My favorite question to my mother is, “Did they do the potty well, and how many times with the younger one?”

In the night, I keep on smelling my boy’s diaper, to ensure that all is well. Does he need to be changed? I do not have any smelling sensation these days thanks to my two and half years of motherhood. I have smelled so much of their shit in the past 54 months!

A funny incident validated that my smelling senses are gone. I was putting the diaper on my younger one, with only the zero light bulb on. My daughter was lying next to the boy. I removed the briefs and was about to put the diaper on, when my daughter said, “Mumma he has done potty.” Really? She said, “yes mumma, yucky smell.”

I turned on the light and yes, she was right. Because of the darkness, I was not able to see the shit and thanks to my ever-blocked nose; I could not smell either. I was thanking her nose for that. Had she not smelled it, it would have been an awful night for the boy, not to mention the diaper rash. She was the savior of the moment.

By the way, other people have an alarm to wake them up in the morning, and my alarm is my boy’s uneasiness or the agonized cries when he soils his diaper exactly at 4:30 am and sometimes at 5:00 am, without fail, every day.

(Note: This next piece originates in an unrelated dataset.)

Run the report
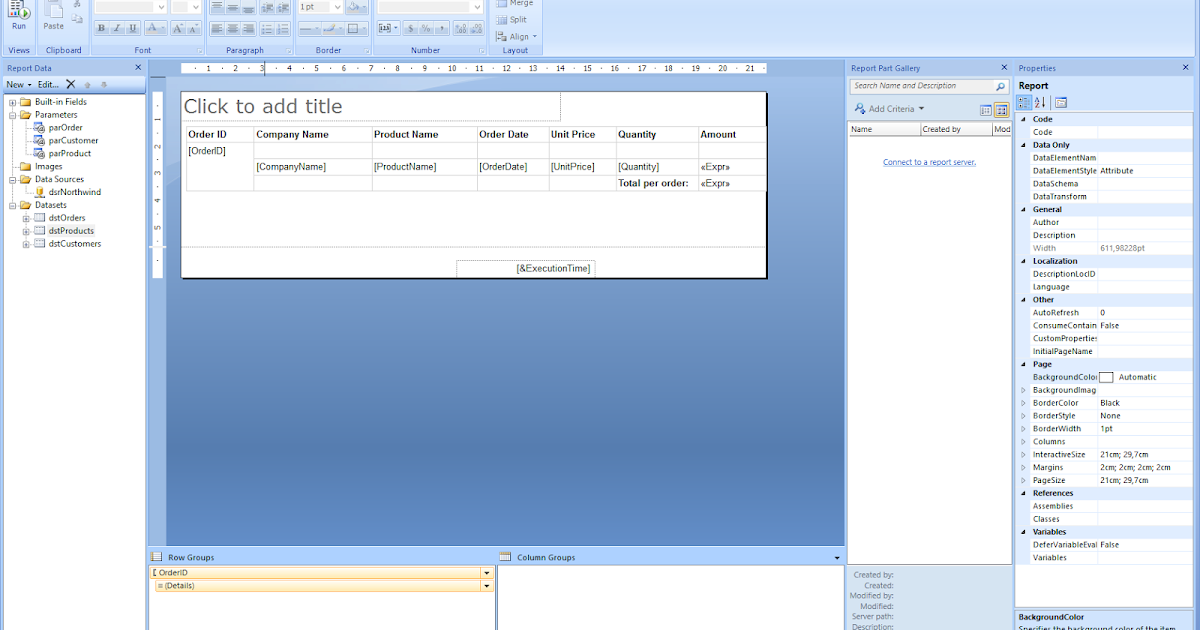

The regular morning routine is taking deep breaths, stretching, and praying for a beautiful day ahead. Hold on; I do not have the luxury to perform these actions. I do wake up with the shit, with the most urgent concern to get out of the bed and try to soothe him so that his cries do not wake up my daughter.

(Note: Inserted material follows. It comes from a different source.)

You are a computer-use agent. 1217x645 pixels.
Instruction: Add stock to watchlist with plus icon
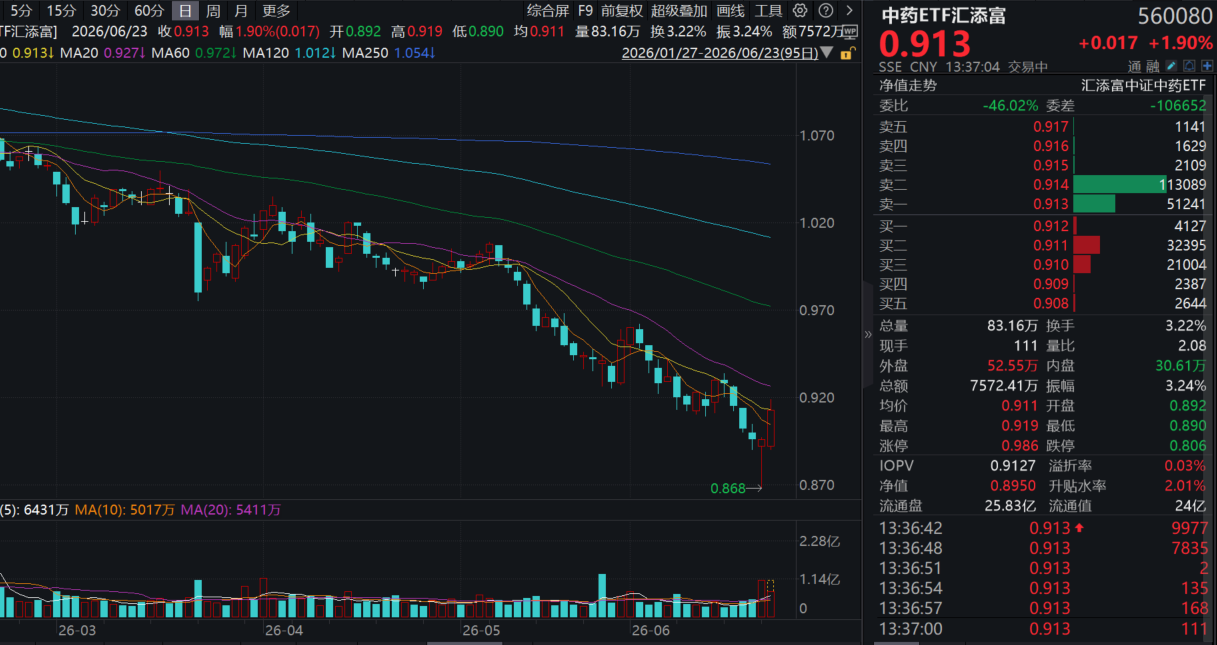click(1207, 66)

Imagine two crying babies early morning. I rush to the other room and then the tussle begins. He wants to sleep, but he also wants to be cleaned up without being bothered. These ten minutes become a war situation where both parties want to win. After cleaning up the poo, all I need is a cup of tea to carry on my daily business.

Earlier I used to cringe when any conversation used to steer towards the shitty subject. Motherhood gives you a new perspective to accept the shit around you, clean it up and move on to another task. There is no time to mull over.

There are instances when my babies and my niece have delivered the stuff straight in my lap or on my hand! I do not even remember when the last time the kids were cleaned up by their father.

One of my friends narrated an incident. Her house is very close to a shopping mall. She had gone to the mall to pick up few things. Both father and son were at home. While the mother was away, the kid did his toilet round. Now who will clean him up? Father called up the mother to return and attend the emergency crap!

My story is not for weak-heart souls, and only a mother has the super power to take the shit wholeheartedly. I think another 3–4 years this shit will not trouble me! Until that time, I will bear with the natural alarm.